University of Utah was set to host NCAA College Basketball Academy, then COVID-19 stepped in

Tribune file photo The Huntsman Center was to be one of the key facilities used by the NCAA for a college basketball academy scheduled to be held at the University of Utah this summer. Those plans have now been put on hold because of the COVID-19 pandemic.

When a press release came down Tuesday saying the NCAA College Basketball Academy was being canceled next month because of the COVID-19 pandemic, a lot of work from Steve Pyne and his staff was put on hold, if not sent down the drain entirely.

Pyne is the University of Utah athletic department’s event management director. As such, any time the school bids on an NCAA-sponsored event like the NCAA Tournament, Pyne is among the key point people for the bid.

The NCAA College Basketball Academy began in 2019 in response to recommendations made the previous year by the Commission on College Basketball. Bidding was opened to all schools, with four sites eventually chosen to host. For 2020, a total of approximately 1,200 student-athletes across the classes of 2021, 2022, 2023 were chosen to participate, while new recruiting calendar guidelines made the two academy sessions, July 20-23 and 23-26, evaluation periods so college coaches could watch and recruit.

“The NCAA gives you a 27-page bid spec for the academy and it’s broken down into a lot of areas,” Pyne told The Salt Lake Tribune. “Timeline, personnel, venue specs, insurance, event space, lodging is a big one. Lodging is huge in being awarded.

“Ultimately, you really need the support of your campus for things like this, and we have had that here for a long time.”

Pyne wanted to bid for the inaugural event in 2019. The school was already hosting the first and second rounds of the NCAA Tournament that March at Vivint Smart Home Arena, so in an effort to not overload himself and everyone around him, Pyne and Utah zeroed in on bidding as a 2020 site.

For what it’s worth, the NCAA takes on all costs for the event, not the schools. Pyne declined to give specifics on Utah’s 2020 bid, but he did offer that when the University of Houston was awarded a site in 2019, its budget was roughly $400,000. The other 2019 hosts were UConn, Illinois and Grand Canyon.

With plenty of basketball courts between the Huntsman Center, Huntsman Basketball Facility next door, and the Eccles Student Life Center, plus adequate dorm space for players and a slew of hotel options in town for college coaches and parents, Utah’s 2020 bid was submitted in May 2019.

Since the school has a strong, decades-long resume of hosting the NCAA Tournament, both at the Huntsman Center and Vivint Smart Home Arena, Pyne was fairly confident Utah would be awarded an academy site, if not in 2020, then certainly in the near future. To that end, he and his staff decided to go to Houston in June 2019 to observe how the academy was run.

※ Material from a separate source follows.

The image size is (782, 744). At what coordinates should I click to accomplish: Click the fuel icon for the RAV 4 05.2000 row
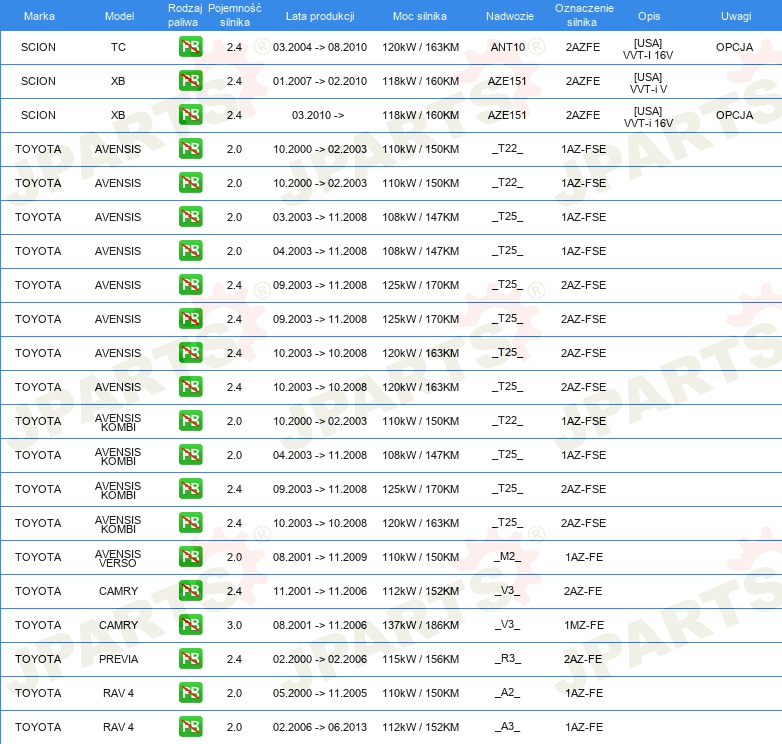click(x=190, y=693)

“We speculated we’re going to get this in the next three years, so we wanted to see what it takes,” Pyne said. “We watched registration unfold, dining, the kids take classes during the week, just got a feel for everything. I think we left Houston with more of a handle on things. When we got the bid, we knew exactly what we needed to do.”

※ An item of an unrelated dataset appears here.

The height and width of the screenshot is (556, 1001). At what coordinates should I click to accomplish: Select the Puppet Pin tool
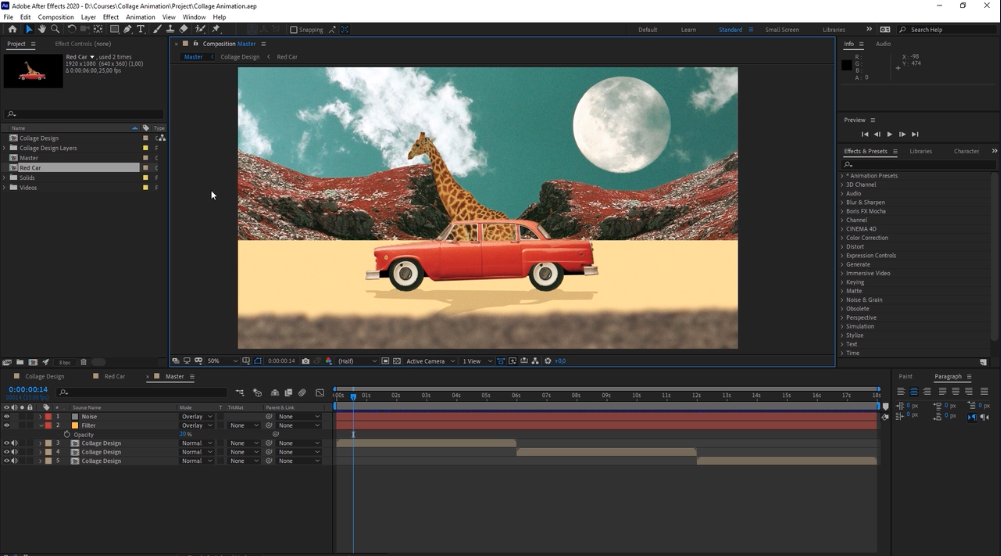click(215, 29)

Utah was awarded the NCAA Academy for the West region on Sept. 20, 2019, while UConn (East), Wichita State (Midwest) and Winthrop (South) were given the other three. From there, Pyne and his staff held weekly meetings up until the week before the COVID-19 pandemic.

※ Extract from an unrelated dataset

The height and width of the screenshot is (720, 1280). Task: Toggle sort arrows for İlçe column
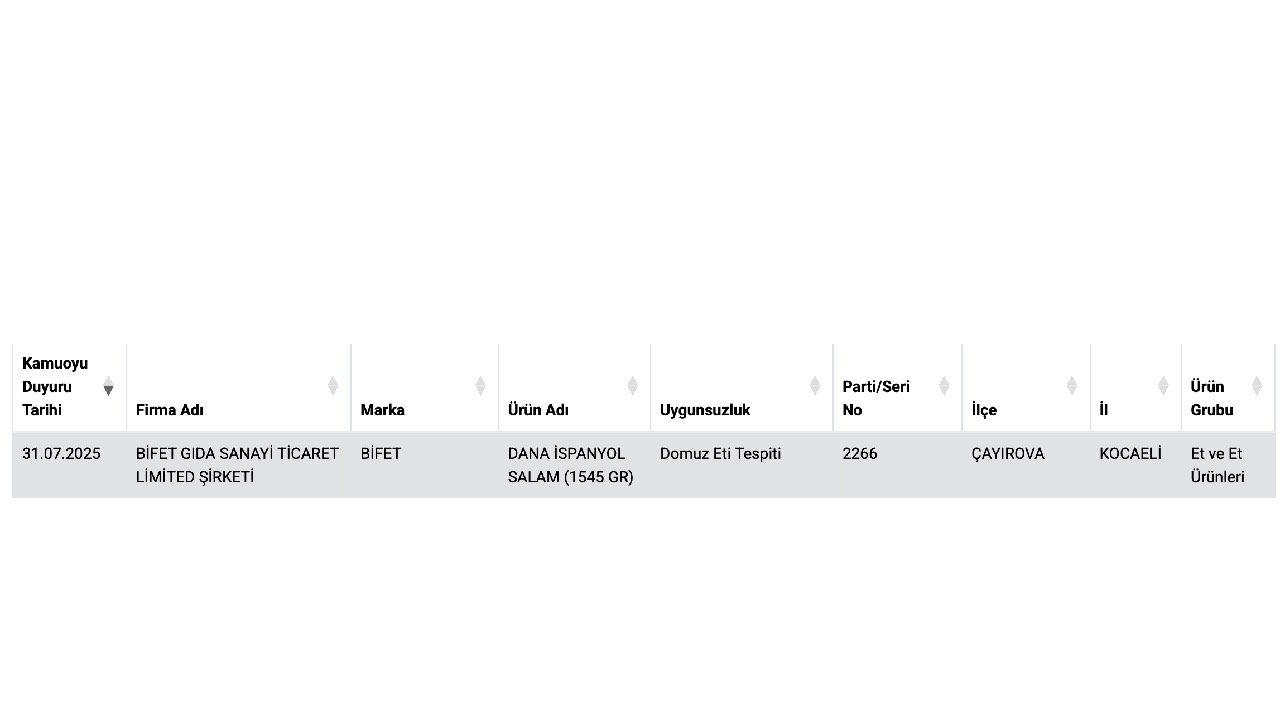point(1072,386)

As the NCAA instituted and then pushed back a recruiting dead period, the growing assumption was that the academy would be a casualty. That came to fruition on Tuesday, and the future, both of the academy and Utah’s ability to host it, is unclear at the moment.

Pyne’s hope is that Utah goes to the front of the line for 2021. NCAA senior vice president Dan Gavitt threw some cold water on that Wednesday night.

“We would love to go to Utah in the future,” Gavitt told The Tribune via text message. “We are assessing the four-region format for 2021. We’ll know more in the fall. Utah would have to submit a competitive bid, just like our NCAA championship preliminary-round process. We would certainly consider any future bid from Utah favorably, as they have always been great hosts for NCAA basketball.”

While the future of academy bids is in the air, Pyne told The Tribune that Utah has submitted an NCAA Tournament bid for the 2023-26 cycle. Those sites are scheduled to be awarded in October. Vivint previously hosted the West Regional in 2010, and first and second-round games in 2013, 2017 and 2019.

The Huntsman Center has hosted the NCAA Tournament 15 times, but not since 2006. The building was host to one of the most-famous games in college basketball history, the 1979 national championship game between Magic Johnson’s Michigan State and Larry Bird’s Indiana State.